XGBoost is short for extreme gradient boosting. It is an optimized distributed gradient boosting library designed to be highly efficient, flexible and portable. It implements machine learning algorithms under the Gradient Boosting framework. XGBoost provides a parallel tree boosting (also known as GBDT, GBM) that solve many data science problems in a fast and accurate way. The same code runs on major distributed environment (Hadoop, SGE, MPI) and can solve problems beyond billions of examples.

In this article, we will first look at the reason behind using XGBoost and then deep dive into the inner workings of this popular and powerful technique.

Why use XGBoost?

The main reason why we use XGBoost is that it's library rely on:

  • model performance
  • execution speed.

As it is proved that XGBoost outperforms several other well-known implementations of gradient tree boosting.

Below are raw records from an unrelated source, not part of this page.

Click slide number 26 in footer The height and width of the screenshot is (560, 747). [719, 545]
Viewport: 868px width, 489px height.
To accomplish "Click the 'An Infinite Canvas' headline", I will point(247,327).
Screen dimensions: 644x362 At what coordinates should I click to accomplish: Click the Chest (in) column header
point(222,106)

In Figure 1 we can see the power of the different tools and we can find that how well balanced XGBoost tool's benefits are, i.e., it does not seem to sacrifice speed over accuracy or vice versa. It starts to become clear why more people in this field are using it every day, it is a semi-perfect equilibrium of both performance and time-efficiency.

How does it work?

In Gradien Boosting, our main focus is to convert weak model into strong one.

For that purpose, we add models on top of each other iteratively, by doing this the errors of the previous model gets corrected by the next predictor, until the training data is accurately predicted or reproduced by the model.

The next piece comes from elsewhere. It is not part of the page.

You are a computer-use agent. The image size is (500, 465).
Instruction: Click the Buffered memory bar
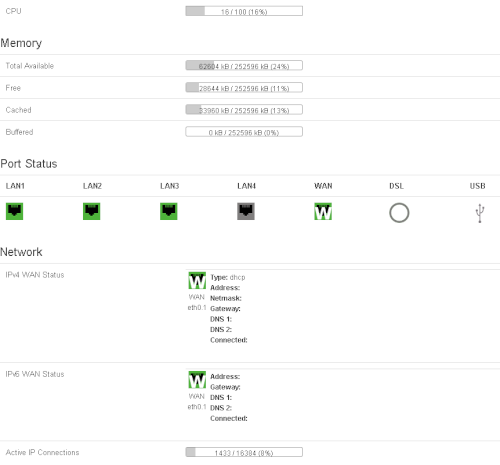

This method fits the new model to the previous prediction and then minimizes the loss while adding the latest prediction. So, in the end, we are just updating our model using gradient descent and hence the name comes gradient boosting.

This method is used for both regression and classification problems. XGBoost specifically, implements this algorithm for decision tree boosting with an additional custom regularization term in the objective function.

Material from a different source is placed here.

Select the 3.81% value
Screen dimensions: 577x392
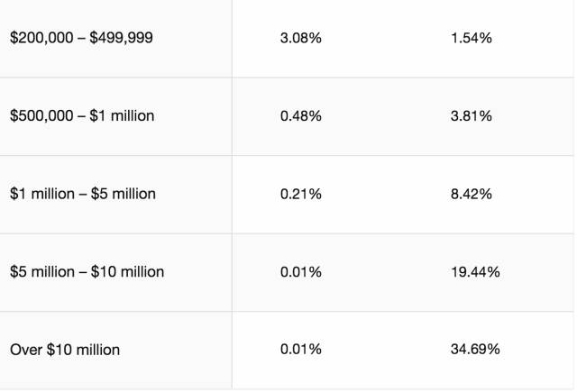click(x=471, y=116)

Unique features of XGBoost:

XGBoost is a popular implementation of gradient boosting. Some of the features of XGBoost are as below:

  1. Regularization: XGBoost corrects complex models through regularization. Regularization also helps in preventing overfitting.
  2. Handling sparse data: Data processing steps like one-hot encoding make data scattered. XGBoost incorporates a sparsity-aware split finding algorithm to handle different types of sparsity patterns in the data.
  3. Weighted quantile sketch: Most of the tree based algorithms can find the split points when the data points are of equal weights. However, they are not capable of handling weighted data. XGBoost has a distributed weighted quantile sketch algorithm to effectively handle weighted data.
  4. Cache awareness: In XGBoost, non-continuous memory access is required to get the gradient statistics by row index. Hence, XGBoost has been designed to make optimal use of hardware. This is done by allocating internal buffers in each thread, where the gradient statistics can be stored.
  5. Block structure for parallel learning: For faster computing, XGBoost can make use of multiple cores on the CPU. This is possible because of a block structure in its system design. Data is sorted and stored in in-memory units called blocks. Unlike other algorithms, this enables the data layout to be reused by subsequent iterations, instead of computing it again. This feature also serves useful for steps like split finding and column sub-sampling.
  6. Out-of-core computing: This feature optimizes the available disk space and maximizes its usage when handling huge datasets that do not fit into memory.


So that was all about the popular XGBoost algorithm. It is a very powerful algorithm and while there are other techniques that have origined from it (like CATBoost), still XGBoost remains the lifeline in the machine learning community.